Fanny Ardant : Quand on me demande ce que je dirais à un jeune acteur, moi, je dis toujours la même chose : il faut avoir la certitude des fous ! Si, tu es animé d’une forme de folie, alors vas-y !
Melvil Poupaud : Ouais, mais c’est une folie qui, en même temps, est très cadrée. Il faut quand même apprendre son texte, être sur le tournage, il faut connaître ses marques.
Fanny Ardant : Parce que les fous, sinon on les enferme. Donc les acteurs sont des fous qui s’avancent masqués, qui apprennent leurs lignes.
Carine Tardieu : Ce sont des fous qui transcendent !
Fanny Ardant : Oui, ou qui mangent leur purée et s’en foutent partout.
Melvil Poupaud : Des fous qui se contrôlent, qui ont la main sur leur folie.
Fanny Ardant : Et vous avez raison, on dit qu’ils sont dangereux, quand même.
Melvil Poupaud : Oui, parce qu’on ne peut pas s’empêcher d’être quand même un petit peu schizo et en décalage permanent avec la réalité, quoi. Quand on fait une scène, c’est quand même très bizarre de s’imaginer que c’est la vraie vie et qu’on a vraiment une histoire avec Fanny Ardant, qu’on se regarde dans les yeux alors que tu as 30 personnes autour de toi qui s’agitent et qu’on nous dit “arrêtez de vous embrasser, coupez”. OK, on arrête, on n’est plus amoureux. On rentre chez soi. C’est un truc de fou !
Carine Tardieu © Lucie Pouly
Il y a un dialogue épatant dans le film. Quand vous dites : “ Je ne suis pas une femme architecte, je suis une architecte !”
Fanny Ardant : Moi aussi, ça me plaît beaucoup. Avant tout, elle est un être humain qui a été passionné par ses études, par le métier qu’elle a fait, donc une femme architecte, c’est comme si on disait “Popopo, il y a une femme qui a réussi à être architecte”. C’est réducteur.
Ce dialogue est fort, parce qu’il définit Shauna très vite. On a l’impression de savoir d’emblée énormément de choses, de son caractère, de son tempérament, de son regard sur le monde.
Fanny Ardant : Moi, j’ai toujours pensé qu’elle était très indépendante d’esprit. Elle dit les choses, avec des phrases qui n’ont pas l’air d’être des brûlots. C’est comme ça qu’on dit la vérité. Enfin, qu’on essaie de s’approcher de ce qui est la vérité.
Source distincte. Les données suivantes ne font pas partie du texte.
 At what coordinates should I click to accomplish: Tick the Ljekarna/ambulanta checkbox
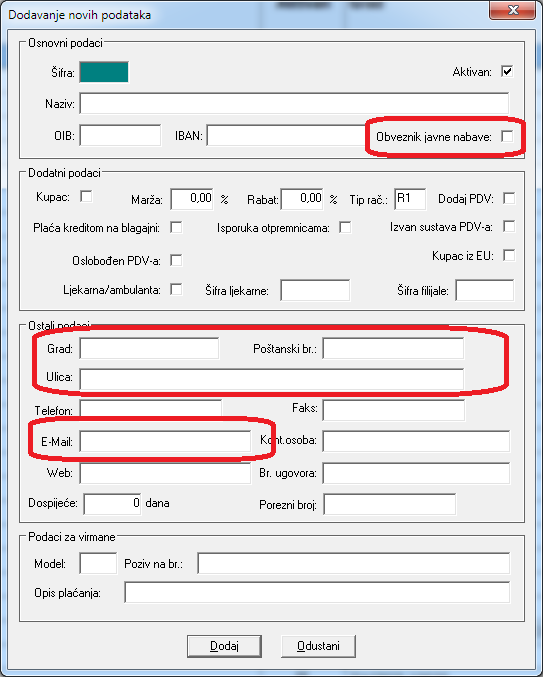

Carine Tardieu : Après, si on veut analyser un peu plus, c’est le moment où Shauna va dire au personnage de Melvil Poupaud qu’elle ne veut plus le voir dans la séquence suivante. Donc, en gros, quand elle dit “ Je ne suis pas une femme architecte”, elle enlève la femme aussi. C’est une manière d’annoncer qu’il faut la laisser tranquille.
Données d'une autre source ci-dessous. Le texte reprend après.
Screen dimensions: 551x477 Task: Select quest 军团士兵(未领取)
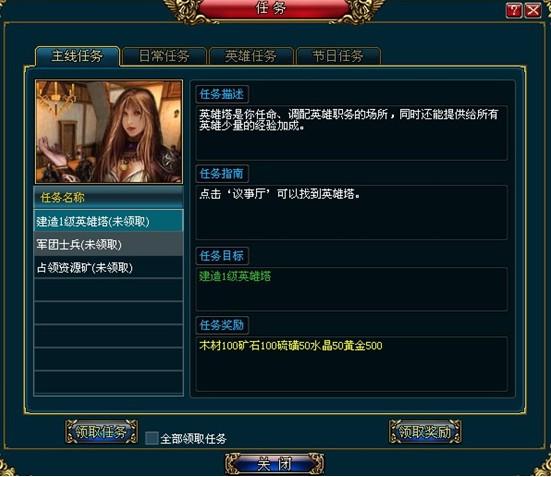click(109, 244)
Fanny Ardant : Ah ouais ? Je ne savais pas du tout ça.
Carine Tardieu : Non, mais je ne vous l’aurais pas dit sur le plateau parce que c’est trop compliqué. Ça intellectualise trop, mais je vous le dis à posteriori, c’est ce que j’avais dans la tête. C’est le moment où elle dit qu’elle veut mettre la femme de côté. Et non pas, la femme d’à côté. On va finir là (rires).
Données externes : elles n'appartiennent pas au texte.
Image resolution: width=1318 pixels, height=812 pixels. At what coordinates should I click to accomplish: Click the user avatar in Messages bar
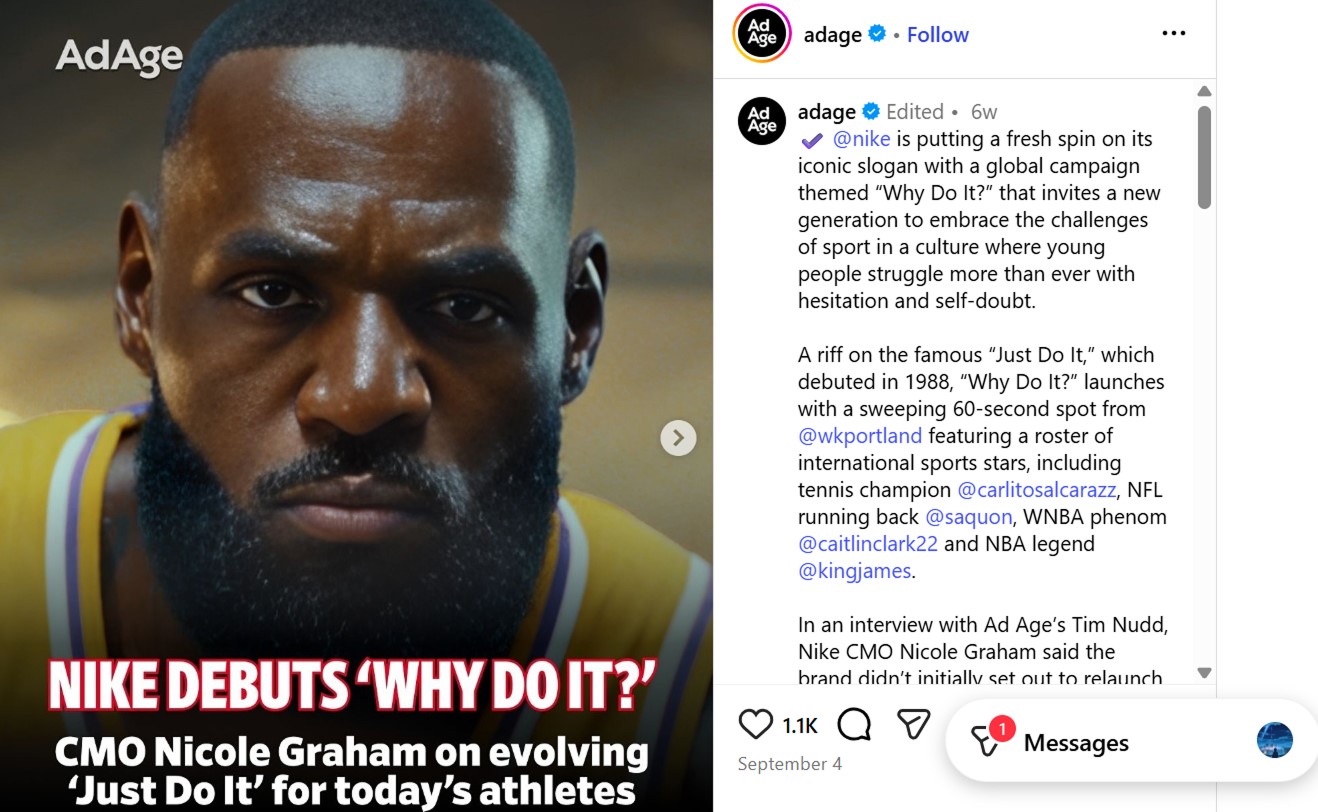(x=1274, y=740)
Les Jeunes Amants : Shauna, 70 ans, libre et indépendante a mis sa vie amoureuse de côté. Elle est cependant troublée par la présence de Pierre, cet homme de 45 ans qu’elle avait tout juste croisé, des années plus tôt. Et contre toute attente, Pierre ne voit pas en elle “une femme d’un certain âge”, mais une femme, désirable, qu’il n’a pas peur d’aimer. A ceci près que Pierre est marié et père de famille.